Y eso no está pasando. Por el contrario, a medida que la tierra y el agua se vuelven cada vez más escasas, a medida que la temperatura del planeta aumenta y la seguridad alimentaria mundial se deteriora, está apareciendo una peligrosa geopolítica relacionada con la falta de alimentos. Las apropiaciones de tierras y de aguas y la compra directa de cereal a los agricultores en los países exportadores se han convertido en partes fundamentales de una lucha global de poder por la seguridad alimentaria.

Con el descenso de las reservas de cereal y el aumento de la volatilidad climática, también crecen los peligros. Estamos tan al borde del abismo que en cualquier momento puede romperse la cadena del sistema alimentario. Pensemos, por ejemplo, en qué habría ocurrido si la ola de calor de 2010, que atacó sobre todo a Moscú, se hubiera centrado en Chicago. En cifras redondas, la caída del 40% de la cosecha que preveía Rusia, 100 millones de toneladas, costó al mundo 40 millones de toneladas de cereal, pero una caída del 40% en la cosecha de EE UU, que es mucho mayor (400 millones de toneladas), habría costado al planeta 160 millones de toneladas.

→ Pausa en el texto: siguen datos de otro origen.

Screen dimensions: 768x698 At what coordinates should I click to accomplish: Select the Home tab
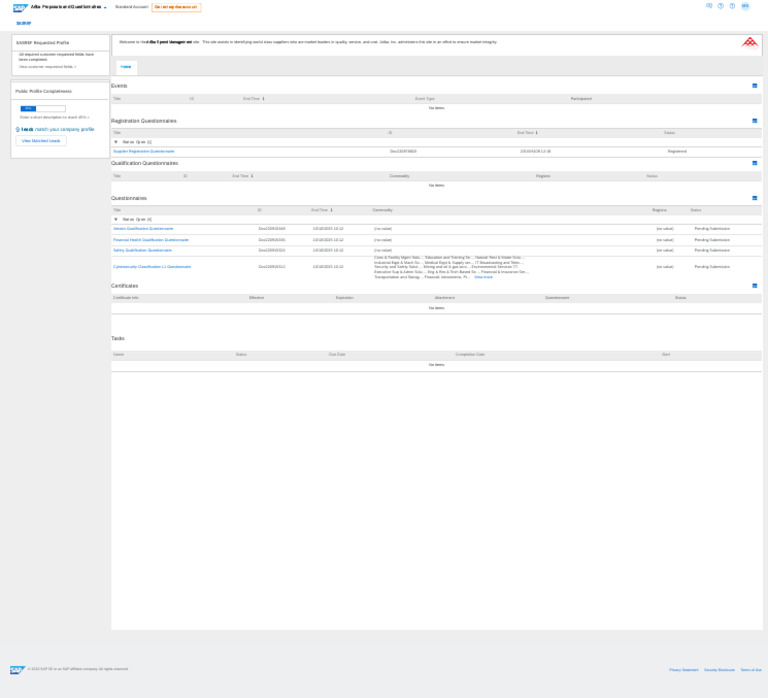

Las reservas acumuladas mundiales (la cantidad que queda del año anterior cuando comienza la nueva cosecha) habrían servido sólo para 52 días de consumo. Un nivel que no sólo habría sido el menor de la historia, sino muy por debajo de la reserva acumulada para 62 días que permitió que el precio de los cereales se triplicara en 2007-2008.

¿Qué habría sucedido entonces? Habría sido el caos en los mercados internacionales de cereal. Los precios se habrían disparado. Algunos países exportadores, para intentar contener sus precios nacionales, habrían restringido o incluso prohibido las exportaciones, como hicieron en 2007 y 2008. Los informativos de televisión no habrían estado dominados por los centenares de incendios en el campo ruso, sino por imágenes de los disturbios motivados por los alimentos en Estados pobres importadores de cereal e informaciones sobre la caída de gobiernos a medida que el hambre se extendía. Los países exportadores de petróleo e importadores de cereal habrían tratado de canjear crudo por cereal, y los importadores con rentas más bajas habrían salido perdiendo. Con la caída de varios gobiernos y la confianza en los mercados de cereal destruida, la economía global quizá habría empezado a derrumbarse.

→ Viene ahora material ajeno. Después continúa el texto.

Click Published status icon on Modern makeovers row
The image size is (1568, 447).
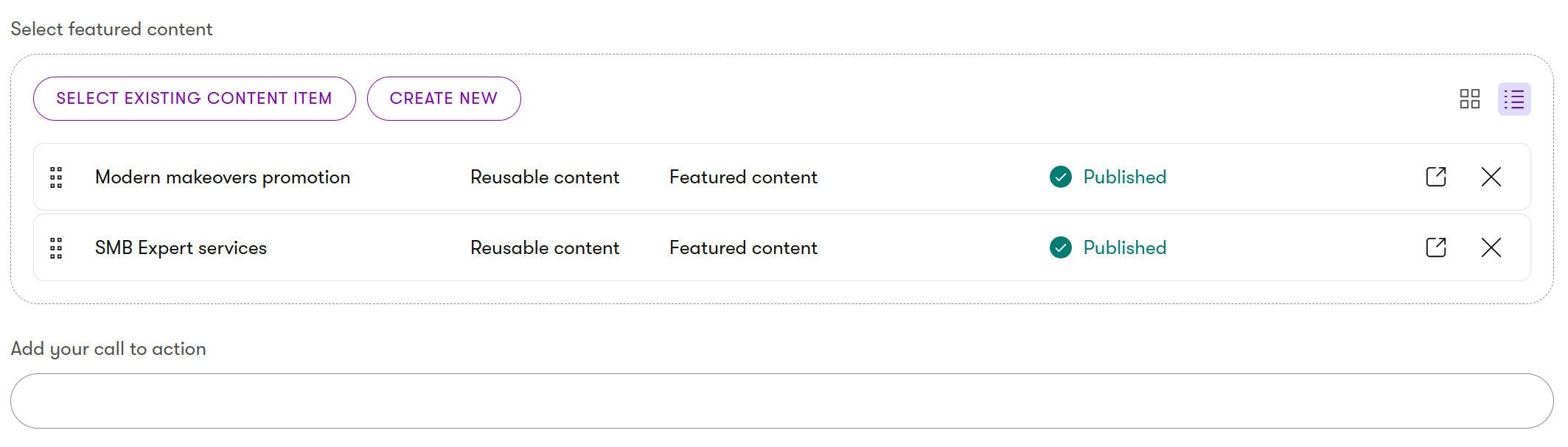pos(1060,177)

Puede que en otra ocasión no tengamos la misma suerte. Tenemos que descubrir si el mundo es capaz de ver más allá de los síntomas del deterioro de la situación alimentaria y abordar las causas reales. Si no podemos obtener cosechas más abundantes con menos agua y conservando las tierras fértiles, muchas zonas agrícolas dejarán de ser viables. Y el problema no atañe sólo a los agricultores. Si no somos capaces de actuar con una velocidad digna de tiempo de guerra para estabilizar el clima, es posible que no consigamos detener la escalada de los precios alimentarios. Si no podemos acelerar el paso a familias más reducidas y estabilizarla población  del planeta cuanto antes, no hay duda de que las filas de los hambrientos seguirán aumentando. Debemos hacer algo ya, antes de que la crisis alimentaria de 2011 se convierta en lo habitual.